There would be a fairly sharp drop. I’d expect it to be somewhere under one per cent in the second quarter. That’s when the effect of a bad monsoon will knock in. The first quarter is the harvest season for the previous year and 2013-14 was good, particularly the rabi crop.
The finance ministry is projecting a growth of 5.8 per cent for the year. What is your estimate?
I expect the year to be better because the mood is up. Sentiments have improved enormously and investments are starting to come. Even with the bad monsoon, it can go as high as 6.5 per cent because the turnaround in investments can be very rapid, given the situation we are in.
Trade has not done well in (the) services (sector). What could be the reasons?
Trade is completely linked to what is happening to the commodity economy, particularly consumption. If consumption growth is low, trade will tend to be lower. Consumption goods did not do that well in the first quarter. It should look up.
If there is a monsoon impact on agriculture, would that affect manufacturing because of a dip in rural demand?
A lot depends on what happens to prices.

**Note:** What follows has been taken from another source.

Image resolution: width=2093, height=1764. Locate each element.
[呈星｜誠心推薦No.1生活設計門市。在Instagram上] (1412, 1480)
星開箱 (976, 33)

If these go up, which they might due to a bad monsoon, you might get a situation where rural demand is badly affected.
To what extent could the Supreme Court’s decision on illegal coal mines affect growth prospects?
As it is, we have idle power plants because of insufficient coal. Of the blocks declared illegal, I don’t know how many of those are actually feeding power plants. It could have some impact.
Looking at all the macroeconomic indicators, are green shoots (of growth recovery) visible?
There is evidence of a strong recovery and that is showing in the numbers. Nobody was expecting 5.7 per cent for the first quarter.
We had a new government taking over in the middle of the quarter. How much of the growth can be attributed to a change at the Centre?
The recovery started before the new government took over. Industrial output showed up from March itself. (After the formation of a new government) Essentially, the momentum is positive and that’s showing.